MARYLHURST — During a funeral at St. Mary's Cathedral in summer 2011, Judith Johansen gained spiritual clarity.
She had been president of Marylhurst University for three years, hired for leadership skills, business sense and savoir-faire in educational mission. Though a Lutheran, she valued the Marylhurst's Catholic heritage and admired the Holy Names Sisters who'd founded the school in 1893. One of her early projects was, as she puts it, to "dust off" Marylhurst's Catholic identity. She knew that a college, if it's to authentically explore the world, must first be rooted in something.
During that funeral for philanthropist Mary Clark, Johansen felt hit by what she likens to lightning. She wanted to join the Catholic Church, the church of the Sisters, the church of Mary Clark, the church of Catholic Charities, the church of so many good people she had met over the previous years.
"Why wouldn't I want to be part of that?" Johansen says. "It's the living out of the social values of the community that I like."
Johansen approached Archbishop John Vlazny that day. He suggested she get instruction from Jesuit Father Rick Ganz, whom Johansen had hired to help guide Marylhurst's Catholic renaissance.
Father Ganz took on the task gladly and marveled as Johansen embraced faith. "I love people in their awakening time," says Father Ganz. "God is so good at what he does. I say to God, 'Man you're good.'"
Johansen made her profession of faith this June in the Marylhurst chapel. Retired Auxiliary Bishop Kenneth Steiner confirmed her and Father Ganz concelebrated Mass. On hand were many of the Sisters and some close friends.
Though the change was significant, Johansen says it was not exactly a conversion. She's always been Christian. But there is something about Catholic liturgy that strikes her as clear, simple and special. She has a devotion to Mary, whom she sees as a strong woman who endured suffering and sacrifice for the greater good.
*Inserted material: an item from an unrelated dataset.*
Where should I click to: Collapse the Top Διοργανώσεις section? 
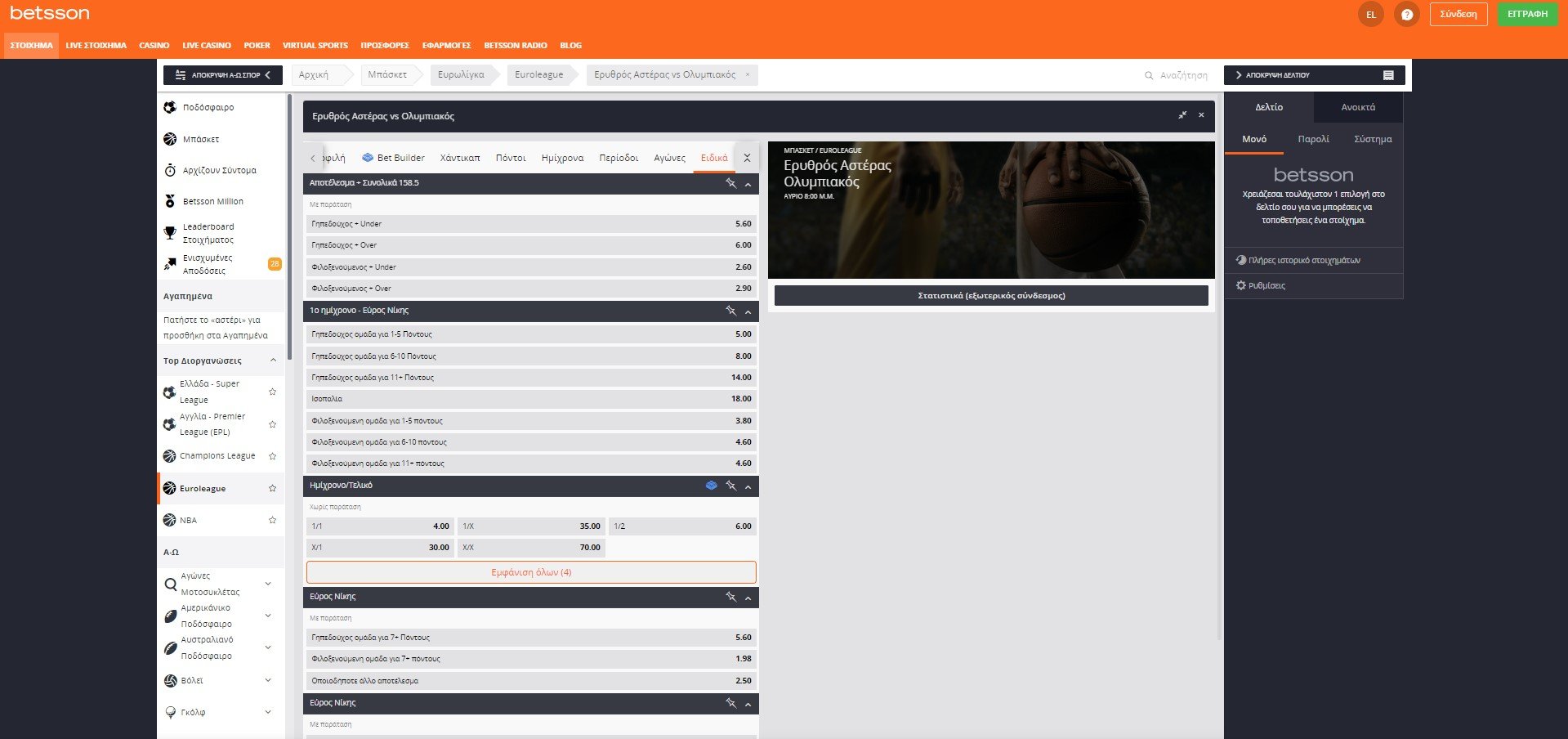point(273,361)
In 2007, Johansen was an attorney recently retired as CEO of six-state power company PacifiCorp. That fall, she attended a Marylhurst ceremony honoring benefactor Phil Knight. She walked away unsettled. She wouldn't rest, she thought, until she could be part of the school and its ways. While thinking of some way to help from the background, then-President Nancy Wilgenbusch told he the top job was opening up.
Wilgenbusch encouraged Johansen to apply.
Holy Names Sister Joan Saalfeld served on the committee that was searching for a new president in 2008.
"Judy came across as just a thoroughly good person, a people person, a very experienced CEO," Sister Joan says. "She just did so well on questions about values, respect and relationship to church. She was so straightforward and forthcoming."
After Johansen was hired, it became evident to her that Marylhurst's Catholic identity had become vague.
"I thought that was odd," she says. "I thought 'We are what we are. Let's not hide that. We are Catholic.'"
She convened sessions to develop a vision. What emerged was the body of values brought by the founding Sisters — accommodating to all but clearly Catholic.
She brought on Father Ganz and asked Sister Joan to join the university staff as vice president for mission. Almost a dozen Holy Names Sisters now sit on Marylhurst's Board of Trustees. Johansen saw to it that regular Mass returned to the Marylhurst.
"We welcome people of all walks of life. We are not converting people," she says. "But we are the oldest Catholic university in Oregon."
Sister Joan and others in the Holy Names community were delighted at Johansen's recent profession of faith, but not surprised.
"It showed she really believes in the identity here on a deep level," Sister Joan says. "She always valued it. It resonated with her own values."
Marylhurst is a small pluralistic society, especially when it comes to religion, Sister Joan explains. She and Johansen take that as an opportunity for everyone to seek truth.
"Judy knew you need to have a clear identity before you have an interfaith dialogue," Sister Joan says. "I am hoping for a kind of centered pluralism."